:: Excerpted data ::
------------------------------------

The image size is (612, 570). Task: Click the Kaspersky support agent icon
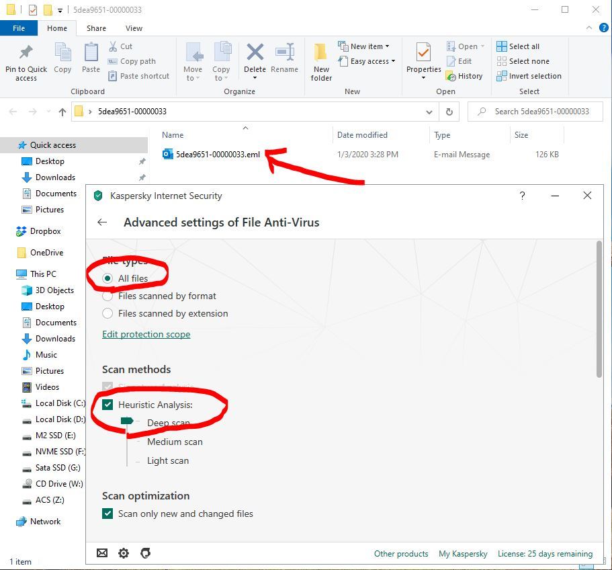pos(145,553)
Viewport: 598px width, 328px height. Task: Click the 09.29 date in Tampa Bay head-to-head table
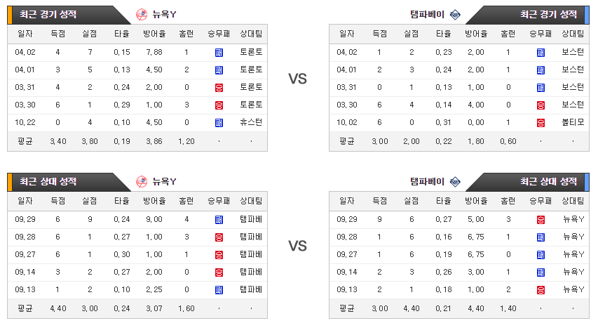(347, 219)
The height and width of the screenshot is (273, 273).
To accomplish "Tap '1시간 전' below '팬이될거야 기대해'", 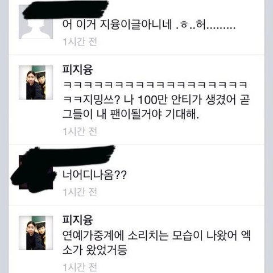I will tap(80, 131).
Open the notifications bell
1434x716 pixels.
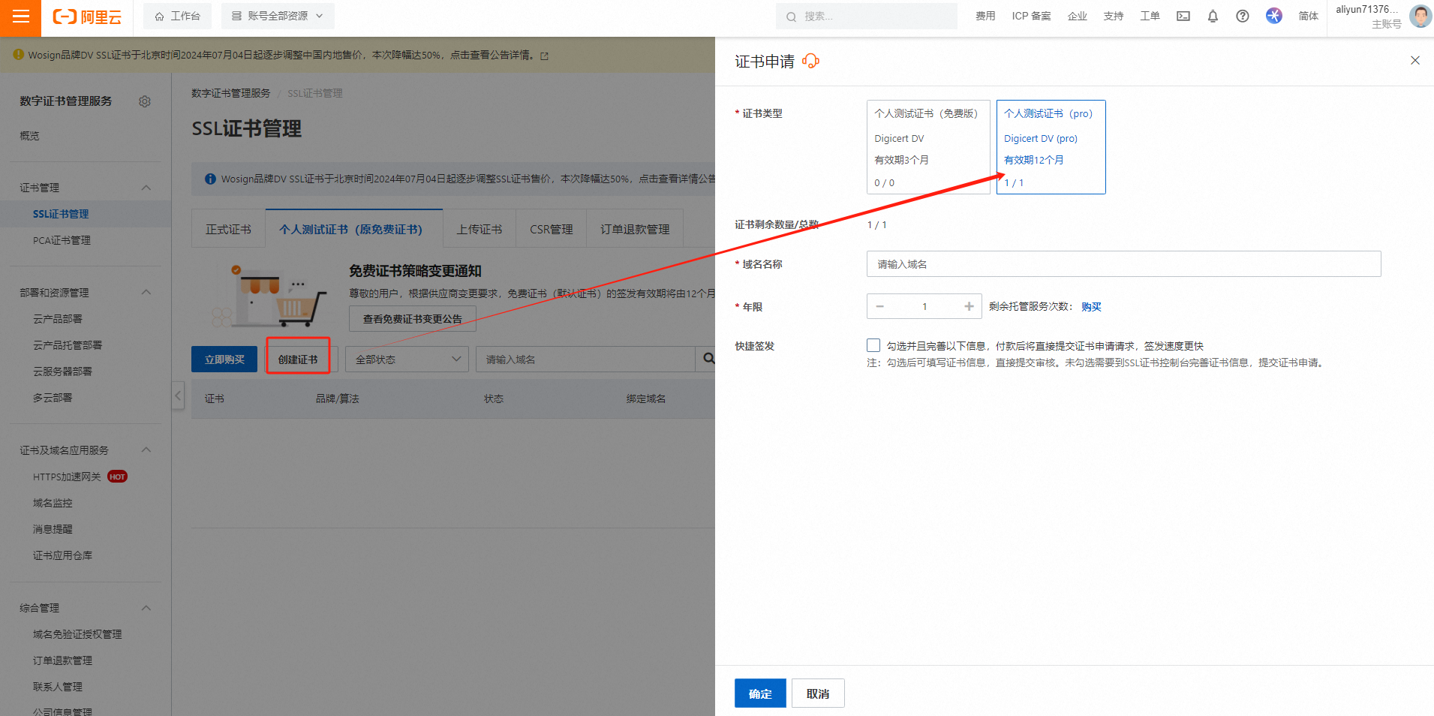point(1213,17)
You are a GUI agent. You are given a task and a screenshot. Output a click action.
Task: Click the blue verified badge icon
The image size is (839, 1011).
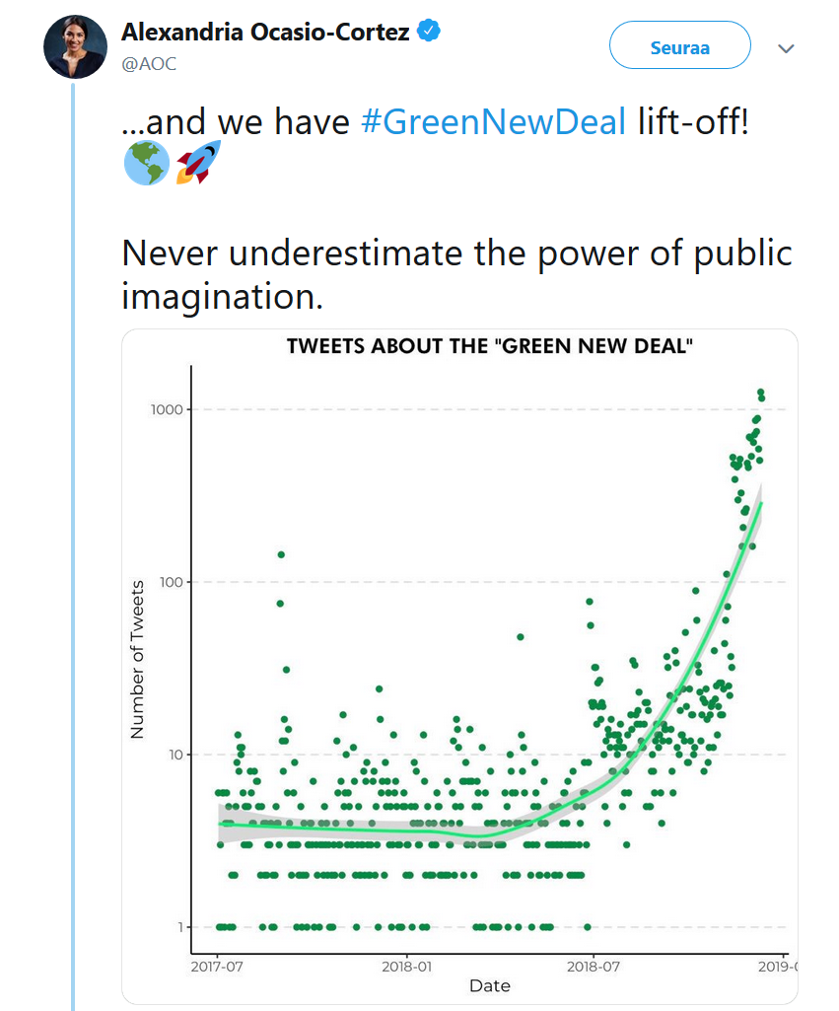(429, 31)
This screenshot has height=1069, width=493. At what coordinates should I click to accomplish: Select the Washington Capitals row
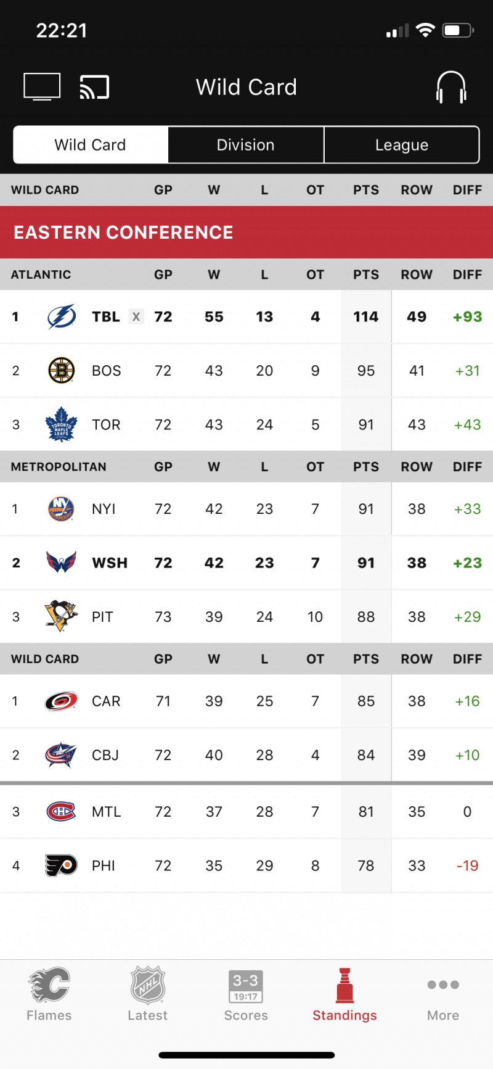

------------------------------------

:: Work item ::
The expected answer is a copy of each line in the listing above that contains "screenshot".

:: Worked solution ::
The height and width of the screenshot is (273, 273).
You are a GUI agent. You are given a task and a screenshot. Output a click action.
This screenshot has height=1069, width=493. At what coordinates should I click to accomplish: Select the Washington Capitals row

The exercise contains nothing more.